## Work to be completed
Retype the lines below exactly, but only those from the line that has "You are a computer-use" through the line that has "Task: Open the groups people sidebar icon". Omit every picture.

(Collected data)
#####

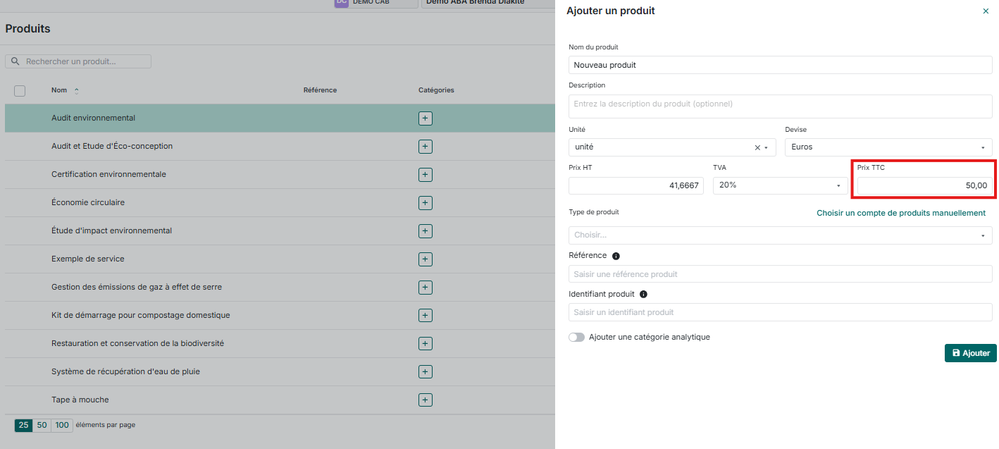Toggle Ajouter une catégorie analytique switch
The height and width of the screenshot is (449, 999).
coord(577,337)
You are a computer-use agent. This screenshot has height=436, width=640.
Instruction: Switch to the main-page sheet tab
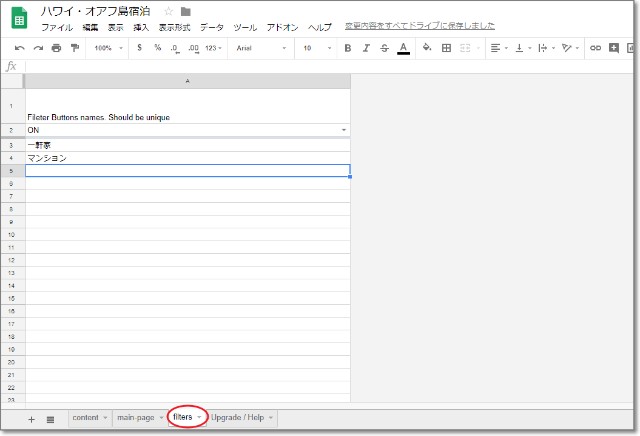(x=135, y=417)
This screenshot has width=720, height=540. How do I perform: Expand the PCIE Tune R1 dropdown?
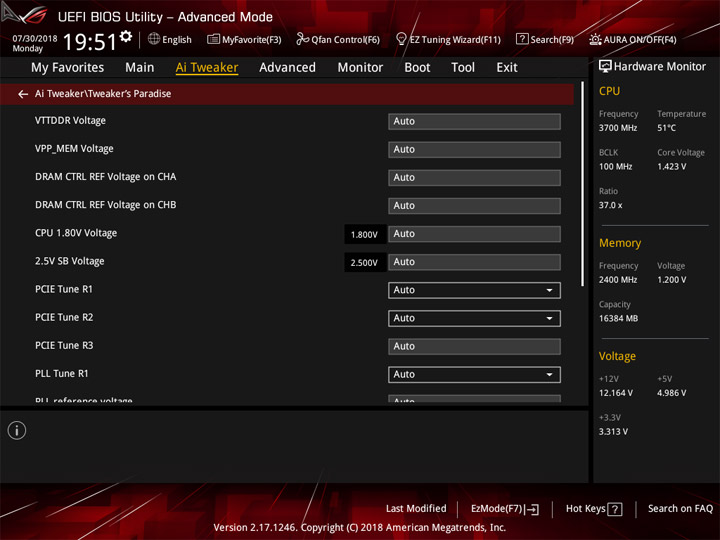(x=474, y=290)
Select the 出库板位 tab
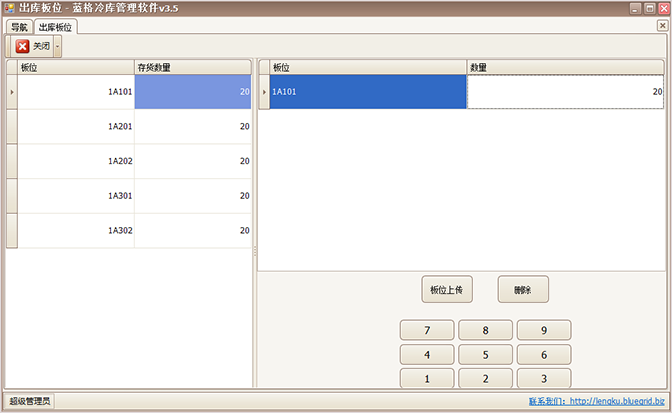 click(55, 27)
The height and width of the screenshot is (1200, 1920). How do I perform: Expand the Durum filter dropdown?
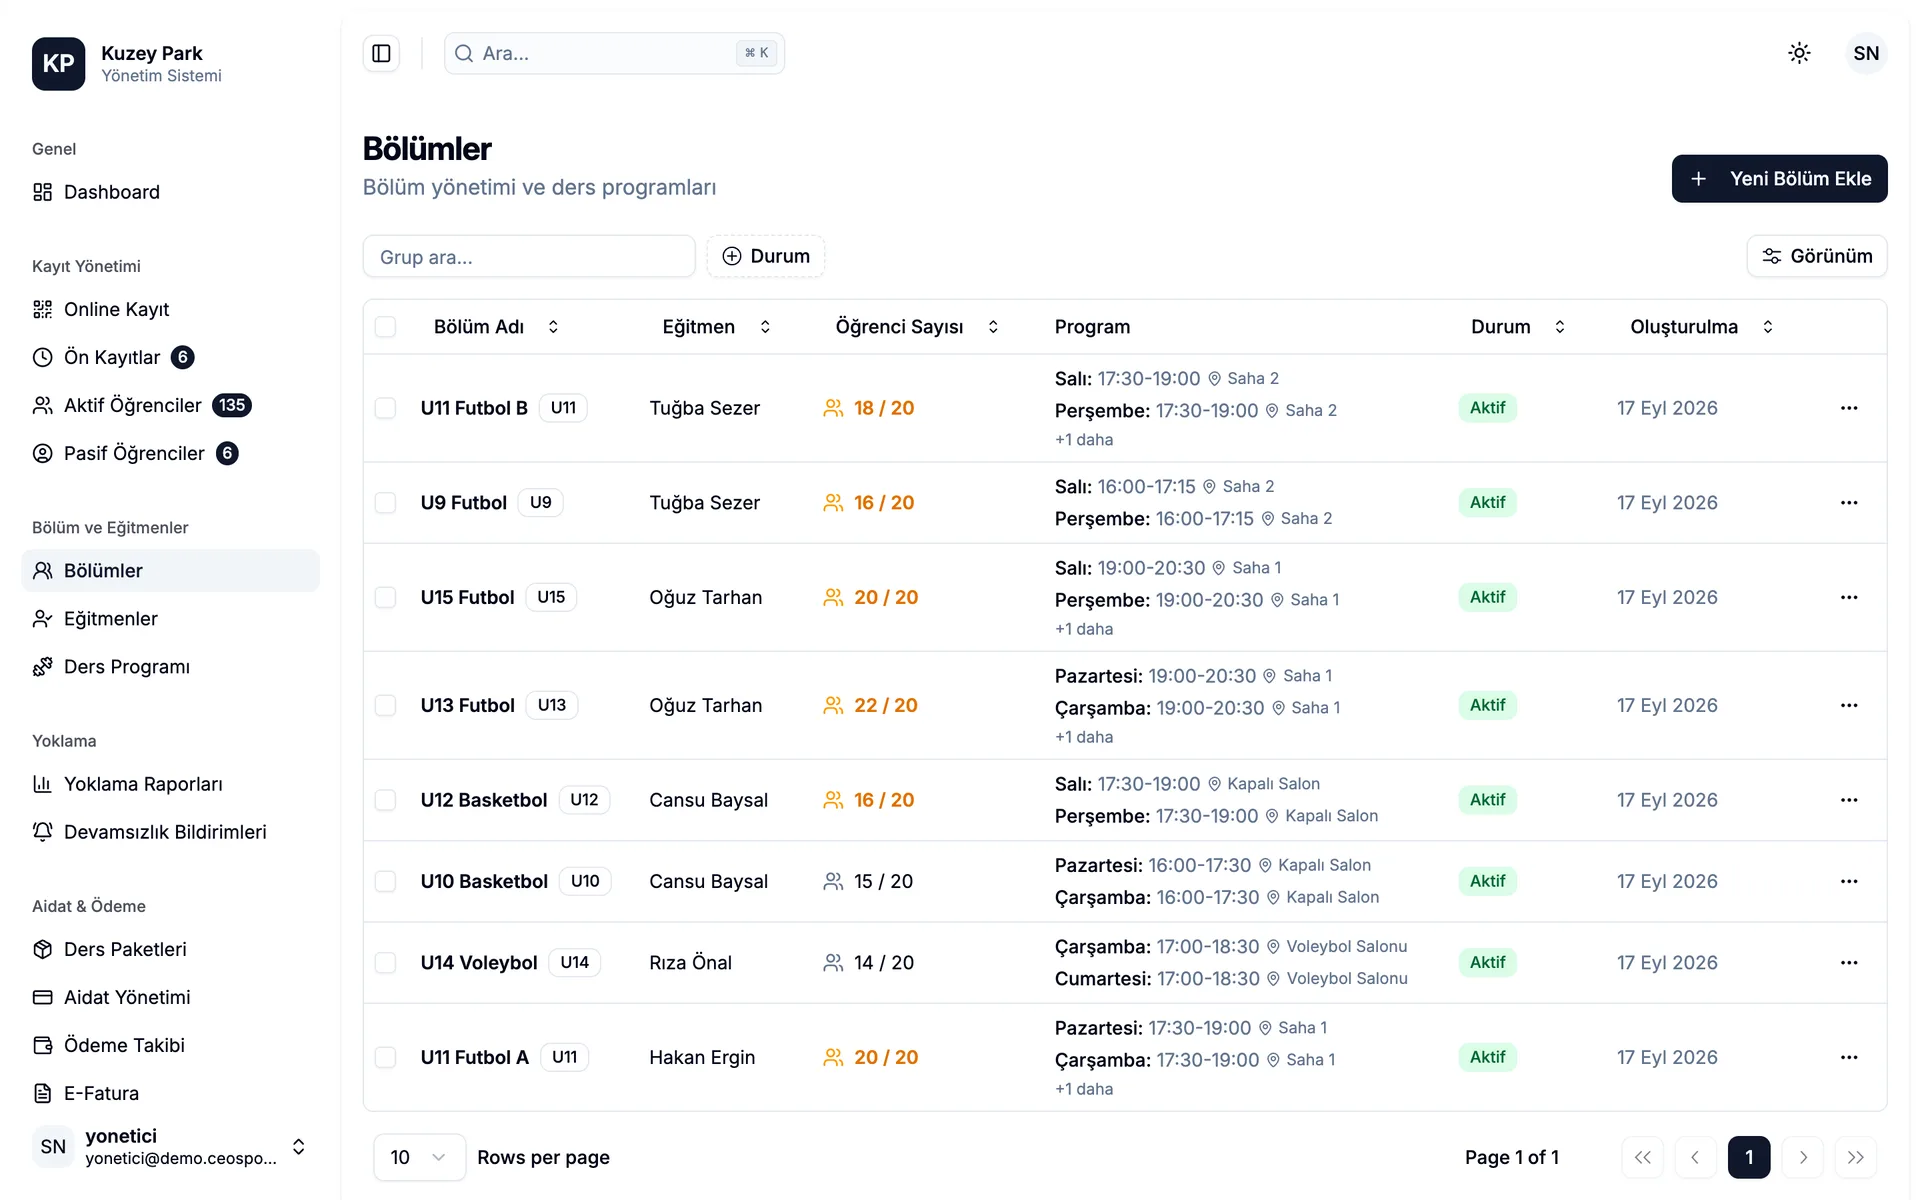tap(766, 256)
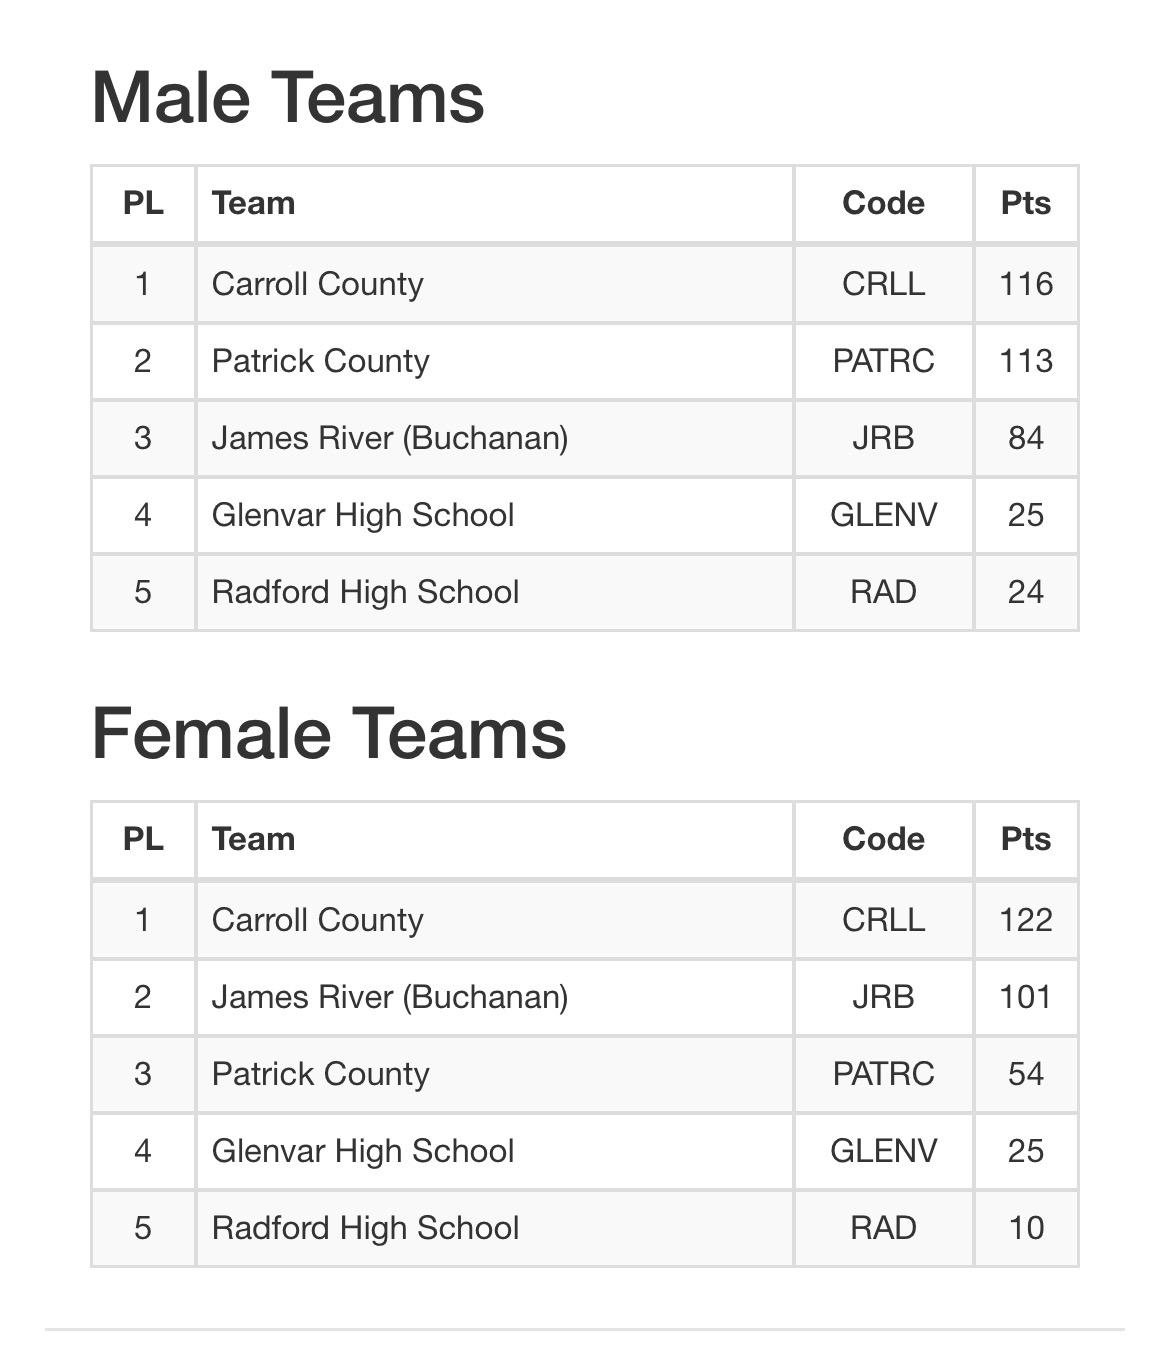This screenshot has height=1363, width=1170.
Task: Click the 101 points cell in Female Teams
Action: pyautogui.click(x=1026, y=997)
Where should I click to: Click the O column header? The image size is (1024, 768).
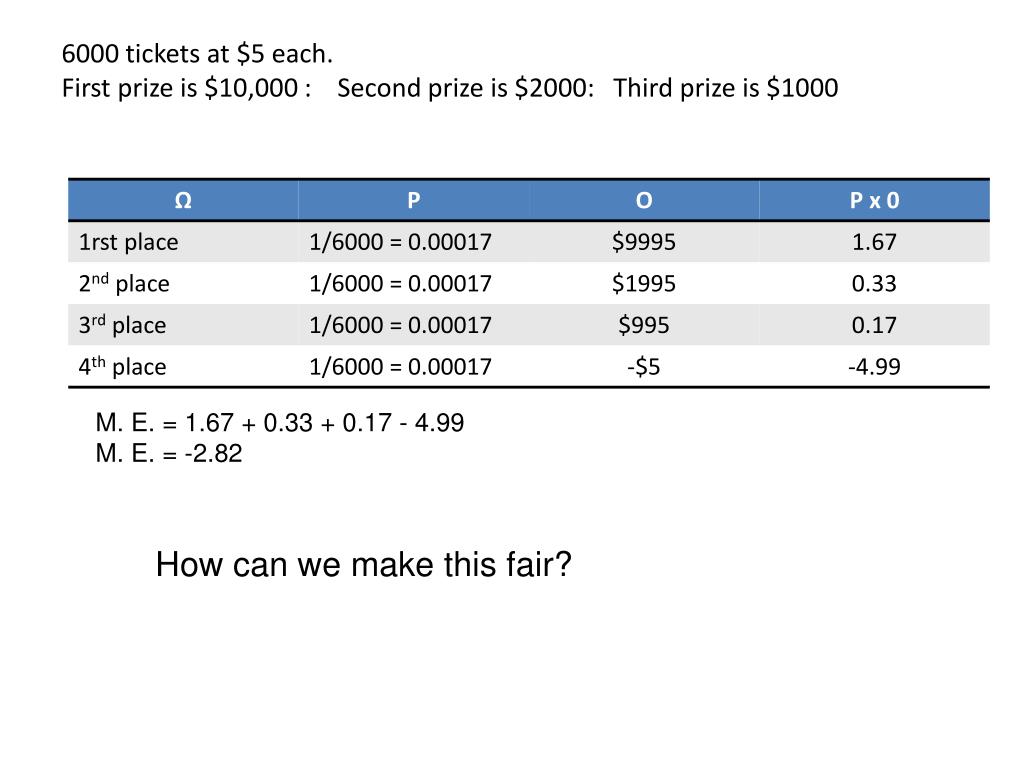click(644, 200)
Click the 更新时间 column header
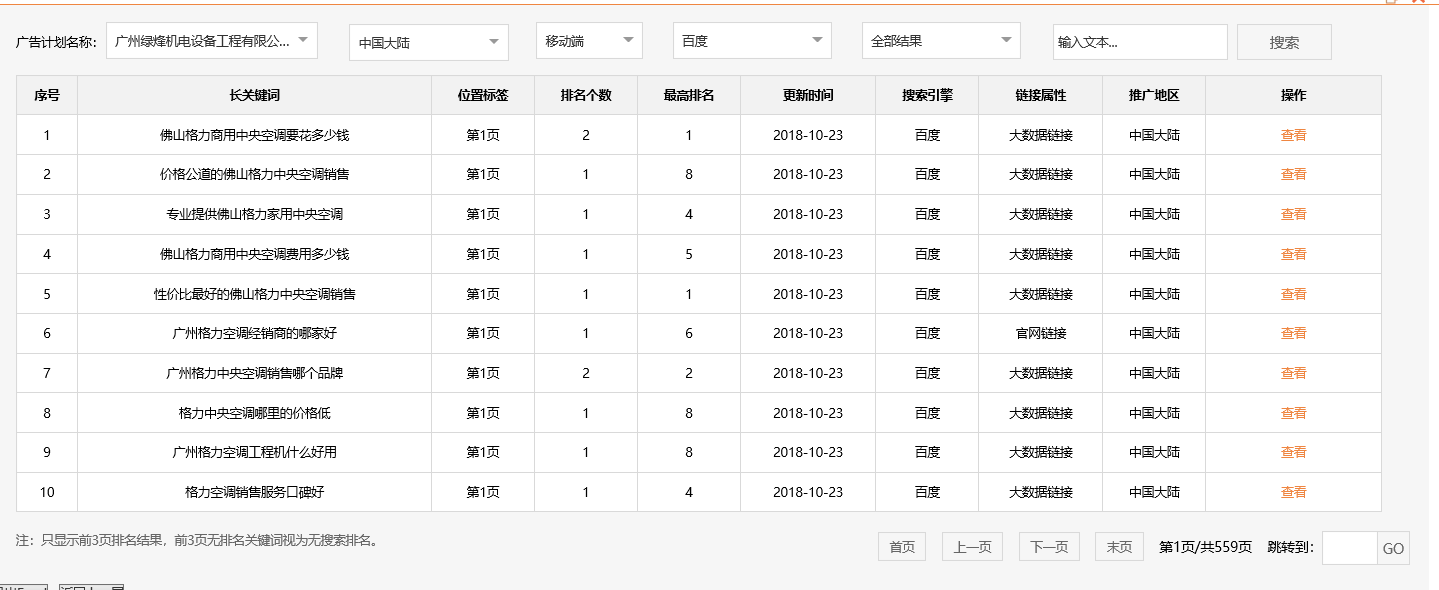 point(806,94)
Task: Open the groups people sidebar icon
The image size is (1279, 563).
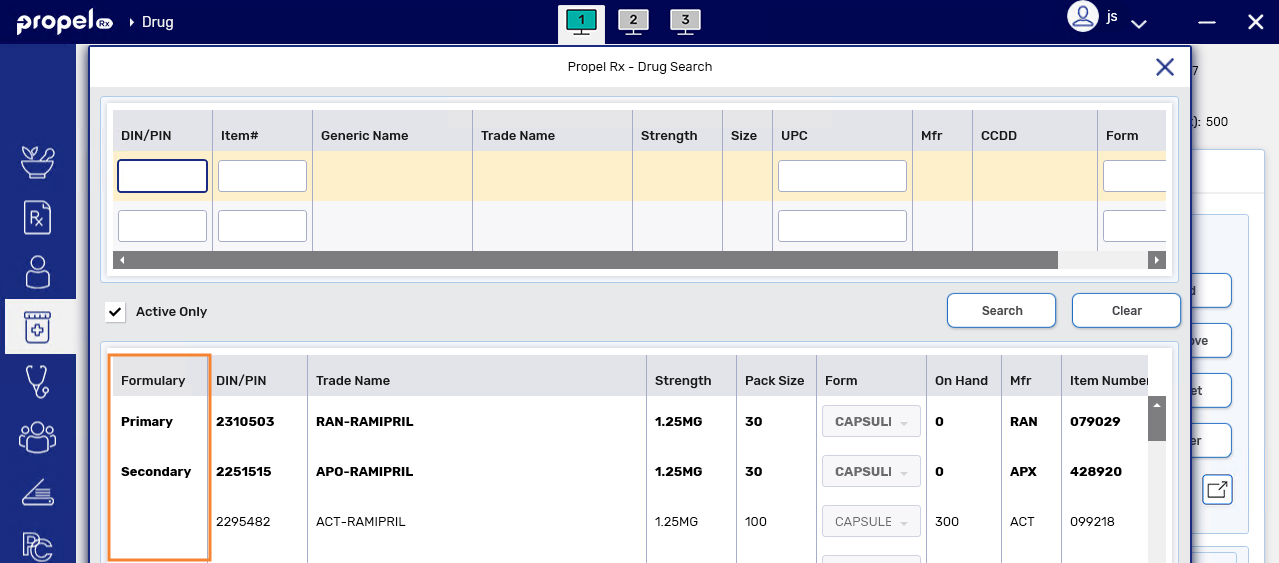Action: click(x=38, y=436)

#####

## Your solution
You are a computer-use agent. This screenshot has height=436, width=640.
Instruction: Switch to the main-page sheet tab
(x=135, y=417)
This screenshot has width=720, height=540. How do I perform: Expand the PCIE Tune R1 dropdown?
(x=474, y=290)
Select the 出库板位 tab
 click(55, 27)
The height and width of the screenshot is (1200, 1920). How do I perform: Expand the Durum filter dropdown?
tap(766, 256)
This screenshot has height=1363, width=1170.
Task: Click the 101 points cell in Female Teams
Action: pyautogui.click(x=1026, y=997)
Where should I click to: Click the O column header? The image size is (1024, 768).
click(644, 200)
Click the 更新时间 column header
 point(806,94)
Task: Open the groups people sidebar icon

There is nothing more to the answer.